Collected data entries
··········

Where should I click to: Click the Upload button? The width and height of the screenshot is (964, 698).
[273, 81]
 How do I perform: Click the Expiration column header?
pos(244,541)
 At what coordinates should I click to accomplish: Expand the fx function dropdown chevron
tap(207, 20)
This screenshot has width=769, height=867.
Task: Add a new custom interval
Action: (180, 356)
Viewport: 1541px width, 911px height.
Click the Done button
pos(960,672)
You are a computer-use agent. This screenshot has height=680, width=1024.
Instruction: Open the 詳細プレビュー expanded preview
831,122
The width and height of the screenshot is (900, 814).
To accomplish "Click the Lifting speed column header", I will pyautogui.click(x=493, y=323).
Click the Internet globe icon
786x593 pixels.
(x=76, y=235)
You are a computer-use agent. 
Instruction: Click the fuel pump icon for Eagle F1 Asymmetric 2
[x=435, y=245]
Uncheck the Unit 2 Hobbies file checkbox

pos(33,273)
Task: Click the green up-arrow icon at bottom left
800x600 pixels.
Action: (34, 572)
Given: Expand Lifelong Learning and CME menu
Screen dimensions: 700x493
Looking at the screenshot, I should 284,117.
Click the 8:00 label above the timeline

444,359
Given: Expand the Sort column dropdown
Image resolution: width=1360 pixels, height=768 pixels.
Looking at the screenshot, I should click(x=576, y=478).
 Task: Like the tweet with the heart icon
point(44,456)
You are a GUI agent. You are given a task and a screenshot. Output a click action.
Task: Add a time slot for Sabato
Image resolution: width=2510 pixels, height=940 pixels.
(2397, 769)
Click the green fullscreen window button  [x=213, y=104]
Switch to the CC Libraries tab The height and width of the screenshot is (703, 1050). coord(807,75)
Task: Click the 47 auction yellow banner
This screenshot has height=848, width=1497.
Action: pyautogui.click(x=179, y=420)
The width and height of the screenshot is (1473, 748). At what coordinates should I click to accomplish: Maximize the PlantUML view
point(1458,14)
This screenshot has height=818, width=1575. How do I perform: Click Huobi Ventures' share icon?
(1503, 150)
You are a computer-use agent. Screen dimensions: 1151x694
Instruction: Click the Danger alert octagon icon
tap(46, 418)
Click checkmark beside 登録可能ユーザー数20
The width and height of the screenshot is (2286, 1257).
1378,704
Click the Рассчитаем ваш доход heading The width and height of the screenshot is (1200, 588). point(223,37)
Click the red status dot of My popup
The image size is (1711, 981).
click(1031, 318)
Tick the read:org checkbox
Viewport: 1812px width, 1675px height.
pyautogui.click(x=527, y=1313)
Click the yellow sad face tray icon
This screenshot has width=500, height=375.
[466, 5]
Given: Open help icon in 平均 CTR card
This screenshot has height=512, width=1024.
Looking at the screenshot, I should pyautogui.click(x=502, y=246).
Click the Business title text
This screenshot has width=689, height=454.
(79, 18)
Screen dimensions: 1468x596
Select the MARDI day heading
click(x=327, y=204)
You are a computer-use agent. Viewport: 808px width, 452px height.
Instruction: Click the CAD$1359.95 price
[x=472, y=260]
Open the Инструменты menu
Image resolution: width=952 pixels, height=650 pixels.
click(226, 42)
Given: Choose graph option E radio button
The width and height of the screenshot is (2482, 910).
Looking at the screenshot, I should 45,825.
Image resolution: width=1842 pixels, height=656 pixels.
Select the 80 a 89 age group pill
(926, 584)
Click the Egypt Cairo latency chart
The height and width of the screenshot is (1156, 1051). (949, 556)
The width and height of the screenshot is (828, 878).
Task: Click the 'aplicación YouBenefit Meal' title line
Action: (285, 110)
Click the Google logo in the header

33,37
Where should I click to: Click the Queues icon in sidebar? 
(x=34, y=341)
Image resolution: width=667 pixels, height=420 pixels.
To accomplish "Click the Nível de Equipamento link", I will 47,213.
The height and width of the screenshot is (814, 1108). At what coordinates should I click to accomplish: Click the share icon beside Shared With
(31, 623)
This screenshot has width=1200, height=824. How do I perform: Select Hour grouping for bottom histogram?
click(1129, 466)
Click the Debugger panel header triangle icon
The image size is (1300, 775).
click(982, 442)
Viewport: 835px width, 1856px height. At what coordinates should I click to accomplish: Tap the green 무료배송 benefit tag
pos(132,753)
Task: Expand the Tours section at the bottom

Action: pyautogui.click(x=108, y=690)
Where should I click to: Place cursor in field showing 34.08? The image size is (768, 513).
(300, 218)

··········

**Exercise description:** Each record above has to be repeated word for word.

**Result for this task:**
Where should I click to: Click the Upload button? The width and height of the screenshot is (964, 698).
[273, 81]
 How do I perform: Click the Expiration column header?
pos(244,541)
 At what coordinates should I click to accomplish: Expand the fx function dropdown chevron
tap(207, 20)
This screenshot has width=769, height=867.
Task: Add a new custom interval
Action: (180, 356)
Viewport: 1541px width, 911px height.
Click the Done button
pos(960,672)
You are a computer-use agent. This screenshot has height=680, width=1024.
Instruction: Open the 詳細プレビュー expanded preview
831,122
The width and height of the screenshot is (900, 814).
To accomplish "Click the Lifting speed column header", I will pyautogui.click(x=493, y=323).
Click the Internet globe icon
786x593 pixels.
(x=76, y=235)
You are a computer-use agent. 
Instruction: Click the fuel pump icon for Eagle F1 Asymmetric 2
[x=435, y=245]
Uncheck the Unit 2 Hobbies file checkbox

pos(33,273)
Task: Click the green up-arrow icon at bottom left
800x600 pixels.
Action: (34, 572)
Given: Expand Lifelong Learning and CME menu
Screen dimensions: 700x493
Looking at the screenshot, I should 284,117.
Click the 8:00 label above the timeline

444,359
Given: Expand the Sort column dropdown
Image resolution: width=1360 pixels, height=768 pixels.
Looking at the screenshot, I should click(x=576, y=478).
 Task: Like the tweet with the heart icon
point(44,456)
You are a GUI agent. You are given a task and a screenshot. Output a click action.
Task: Add a time slot for Sabato
Image resolution: width=2510 pixels, height=940 pixels.
(2397, 769)
Click the green fullscreen window button  [x=213, y=104]
Switch to the CC Libraries tab The height and width of the screenshot is (703, 1050). coord(807,75)
Task: Click the 47 auction yellow banner
This screenshot has height=848, width=1497.
Action: pyautogui.click(x=179, y=420)
The width and height of the screenshot is (1473, 748). At what coordinates should I click to accomplish: Maximize the PlantUML view
point(1458,14)
This screenshot has height=818, width=1575. How do I perform: Click Huobi Ventures' share icon?
(1503, 150)
You are a computer-use agent. Screen dimensions: 1151x694
Instruction: Click the Danger alert octagon icon
tap(46, 418)
Click checkmark beside 登録可能ユーザー数20
The width and height of the screenshot is (2286, 1257).
1378,704
Click the Рассчитаем ваш доход heading The width and height of the screenshot is (1200, 588). point(223,37)
Click the red status dot of My popup
The image size is (1711, 981).
click(1031, 318)
Tick the read:org checkbox
Viewport: 1812px width, 1675px height.
pyautogui.click(x=527, y=1313)
Click the yellow sad face tray icon
This screenshot has width=500, height=375.
[466, 5]
Given: Open help icon in 平均 CTR card
This screenshot has height=512, width=1024.
Looking at the screenshot, I should pyautogui.click(x=502, y=246).
Click the Business title text
This screenshot has width=689, height=454.
(79, 18)
Screen dimensions: 1468x596
Select the MARDI day heading
click(x=327, y=204)
You are a computer-use agent. Viewport: 808px width, 452px height.
Instruction: Click the CAD$1359.95 price
[x=472, y=260]
Open the Инструменты menu
Image resolution: width=952 pixels, height=650 pixels.
click(226, 42)
Given: Choose graph option E radio button
The width and height of the screenshot is (2482, 910).
Looking at the screenshot, I should 45,825.
Image resolution: width=1842 pixels, height=656 pixels.
Select the 80 a 89 age group pill
(926, 584)
Click the Egypt Cairo latency chart
The height and width of the screenshot is (1156, 1051). (949, 556)
The width and height of the screenshot is (828, 878).
Task: Click the 'aplicación YouBenefit Meal' title line
Action: (285, 110)
Click the Google logo in the header

33,37
Where should I click to: Click the Queues icon in sidebar? 
(x=34, y=341)
Image resolution: width=667 pixels, height=420 pixels.
To accomplish "Click the Nível de Equipamento link", I will 47,213.
The height and width of the screenshot is (814, 1108). At what coordinates should I click to accomplish: Click the share icon beside Shared With
(31, 623)
This screenshot has width=1200, height=824. How do I perform: Select Hour grouping for bottom histogram?
click(1129, 466)
Click the Debugger panel header triangle icon
The image size is (1300, 775).
click(982, 442)
Viewport: 835px width, 1856px height. At what coordinates should I click to accomplish: Tap the green 무료배송 benefit tag
pos(132,753)
Task: Expand the Tours section at the bottom

Action: pyautogui.click(x=108, y=690)
Where should I click to: Place cursor in field showing 34.08? The image size is (768, 513).
(300, 218)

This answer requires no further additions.